Les livres et moi, mes coups de coeur, mes découvertes, mes créations ou mes voyages : intellectuels, spirituels, botaniques ou culinaires...
Cet enseignement austère trouvait une âme préparée, naturellement disposée au devoir, et que l'exemple de mon père et de ma mère, joint à la discipline puritaine à laquelle ils avaient soumis les premiers élans de mon cœur, achevait d'incliner vers ce que j'entendais appeler : la vertu. Il m'était aussi naturel de me contraindre qu'à d'autres de s'abandonner, et cette rigueur à laquelle on m'asservissait, loin de me rebuter, me flattait. Je quêtais de l'avenir non tant le bonheur que l'effort infini pour l'atteindre, et déjà confondais bonheur et vertu.
Je poursuis ma relecture d'André Gide...
Mais cette fois il s'agit d'une découverte car je n'avais encore jamais lu, je crois, "la porte étroite" ou alors je n'en avais gardé aucun souvenir ce qui me surprend beaucoup.
Il faut dire aussi que lorsqu'on se penche sur les auteurs classiques que nous avons le plus souvent étudié au lycée, en tous les cas pour moi, nous avons entendu parler en général des œuvres, mais au bout de quelques années, il est impossible de différencier celles qui ont été lues, étudiées par des extraits ou seulement citées en classe.
Ce roman paru en 1909 a été un des premiers succès littéraire de l'auteur.
Le narrateur, Jérôme, l'alter égo de Gide, perd son père alors qu'il n'a que 11 ans.
Sa mère et lui, passent toutes leurs vacances d'été près du Havre, dans la maison de Bucolin, son oncle.

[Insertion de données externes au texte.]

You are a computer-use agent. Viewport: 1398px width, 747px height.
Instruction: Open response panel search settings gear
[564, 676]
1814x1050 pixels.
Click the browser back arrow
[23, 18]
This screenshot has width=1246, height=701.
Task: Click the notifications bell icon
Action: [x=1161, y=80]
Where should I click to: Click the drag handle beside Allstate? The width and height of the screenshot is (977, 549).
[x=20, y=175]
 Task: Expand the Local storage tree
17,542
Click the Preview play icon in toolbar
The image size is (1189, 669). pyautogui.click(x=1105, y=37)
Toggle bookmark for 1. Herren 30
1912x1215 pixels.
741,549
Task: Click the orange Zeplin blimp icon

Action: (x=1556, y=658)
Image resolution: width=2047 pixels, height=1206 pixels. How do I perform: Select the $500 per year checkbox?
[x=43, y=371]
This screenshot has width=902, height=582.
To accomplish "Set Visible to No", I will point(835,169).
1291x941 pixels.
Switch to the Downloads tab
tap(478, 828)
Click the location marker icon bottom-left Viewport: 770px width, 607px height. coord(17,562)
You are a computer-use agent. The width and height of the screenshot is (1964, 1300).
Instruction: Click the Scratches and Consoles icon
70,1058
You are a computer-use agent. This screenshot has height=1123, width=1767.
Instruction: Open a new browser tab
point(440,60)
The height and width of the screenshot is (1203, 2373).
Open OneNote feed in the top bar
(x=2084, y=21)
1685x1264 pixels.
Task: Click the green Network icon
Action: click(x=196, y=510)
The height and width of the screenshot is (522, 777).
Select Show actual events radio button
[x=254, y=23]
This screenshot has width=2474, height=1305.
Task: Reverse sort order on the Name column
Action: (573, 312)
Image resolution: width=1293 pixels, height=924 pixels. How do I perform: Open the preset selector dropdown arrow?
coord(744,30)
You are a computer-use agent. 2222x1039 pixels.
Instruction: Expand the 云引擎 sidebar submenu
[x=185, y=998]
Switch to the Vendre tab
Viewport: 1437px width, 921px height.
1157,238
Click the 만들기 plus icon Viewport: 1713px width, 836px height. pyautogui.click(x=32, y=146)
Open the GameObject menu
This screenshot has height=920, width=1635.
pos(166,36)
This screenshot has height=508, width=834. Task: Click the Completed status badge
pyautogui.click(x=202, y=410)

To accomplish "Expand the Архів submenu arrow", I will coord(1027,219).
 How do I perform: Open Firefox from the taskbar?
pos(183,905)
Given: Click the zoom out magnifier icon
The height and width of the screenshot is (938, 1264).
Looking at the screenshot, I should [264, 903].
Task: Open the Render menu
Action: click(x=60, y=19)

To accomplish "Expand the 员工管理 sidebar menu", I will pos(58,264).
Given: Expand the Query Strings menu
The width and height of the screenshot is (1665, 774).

Jérôme s'amuse beaucoup avec ses cousines avec lesquelles il tisse des liens étroits. C'est particulièrement Alissa de deux ans son aînée, qui lui accorde toute sa confiance et avec laquelle il partage de nombreuses journées, des jeux puis, en grandissant, des discussions sur de nombreux sujets et des échanges littéraires...
Peu à peu, cette tendresse qui émaille leur relation, se transforme en amour réciproque et tandis que le jeune homme rêve de l'épouser, Alissa devient de plus en plus exaltée...les voir mariés est inéluctable !
C'est alors qu'Alissa découvre que sa jeune sœur Juliette, s'est également éprise de Jérôme. Elle va alors tenter de repousser le jeune homme tout en cherchant mille prétextes, afin que ce soit sa jeune sœur qui soit heureuse à sa place.
Mais Juliette renonce à Jérôme ainsi qu'à son meilleur ami, Abel, qui en était épris, et choisit une autre voie. Elle se marie avec Edouard, un riche viticulteur du sud et quitte la demeure familiale.
Pourquoi me mentirais-je à moi-même ? C'est par un raisonnement que je me réjouis du bonheur de Juliette. Ce bonheur que j'ai tant souhaité, jusqu'à lui offrir de lui sacrifier mon bonheur, je souffre de le voir obtenu sans peine, et différent de ce qu'elle et moi nous imaginions...
Jérôme qui n'a pas perdu espoir d'épouser Alissa, découvre que celle-ci le repousse encore, espace leur correspondance, préfère l'éloignement à sa présence, l'amour platonique à l'amour réel.
La foi protestante qui l'anime tombe dans l'excès, et incite la jeune fille à renoncer à tout amour terrestre et charnel dont au fond elle a peur, pour se consacrer à l'amour de Dieu...plus parfait à ses yeux.
Elle aurait pu choisir d'entrer au couvent, mais André Gide en a décidé autrement.
Si tu le préfères, lui dis-je gravement, résignant d'un coup tout autre espoir et m'abandonnant au parfait bonheur de l'instant, _si tu le préfères, nous ne nous fiancerons pas. Quand j'ai reçu ta lettre, j'ai bien compris du même coup que j'étais heureux, en effet, et que j'allais cesser de l'être. Oh ! rends-moi ce bonheur que j'avais ; je ne puis pas m'en passer. Je t'aime assez pour t'attendre toute ma vie ; mais que tu doives cesser de m'aimer ou que tu doutes de mon amour, Alissa, cette pensée m'est insupportable...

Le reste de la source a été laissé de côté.